ADVANCE for Nurses—July 13, 2010
Preventing deep venous thromboses (DVTs) and pulmonary emboli (PEs) is one of the constant challenges facing nurses specializing in critical care.
Regina Cannon-Drake, MA, RN, a patient educator at Hospital for Special Surgery (HSS) in Manhattan, NY, described the proactive regimen used for patients scheduled for elective total hip or knee replacement.
"As part of our preop education program, we discuss complications like DVTs and PEs, and describe what we expect them to do postoperatively to lower their risk for those problems," she said. "We explain that the patients need to perform lower leg exercises and we'll be getting them up and moving around very soon after surgery to promote good circulation. We also review the use of mechanical compression devices (foot or calf pumps), and discuss anticoagulants that they'll be taking."
Cannon-Drake emphasized the importance of patient and family education. "We let patients know they'll be on anticoagulants for 4-6 weeks after their procedure, and teach them about warning signs of side effects," she said.
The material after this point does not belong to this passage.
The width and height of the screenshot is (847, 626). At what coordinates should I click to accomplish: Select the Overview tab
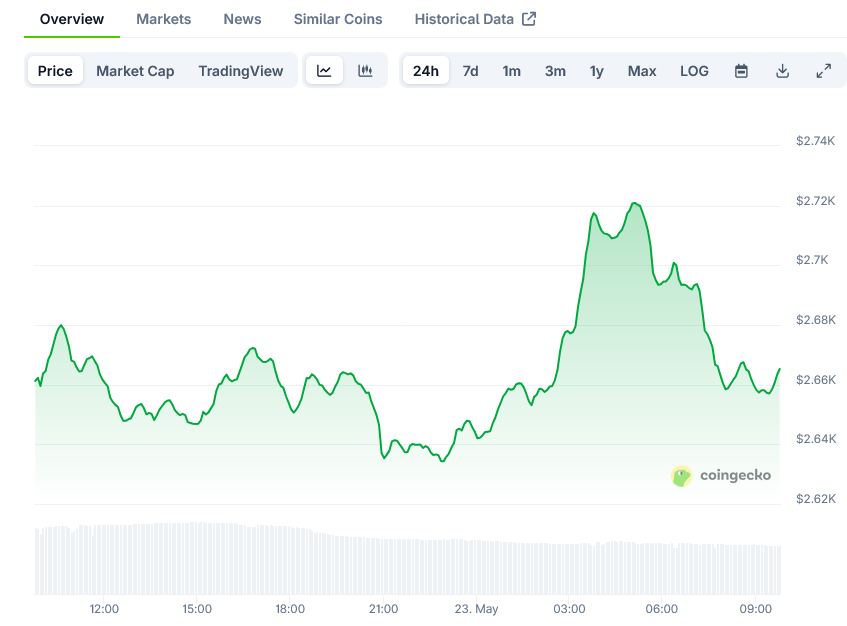coord(72,19)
"We explain to them that those on Coumadin will need blood test monitoring (INR levels) twice a week and many will be eligible for a technician from homecare services to come their homes to draw the blood," she continued. "Also, someone from their doctor's office will call to confirm the dose of their anticoagulant. We also talk about what foods to eat and medications to avoid while they're on these medications."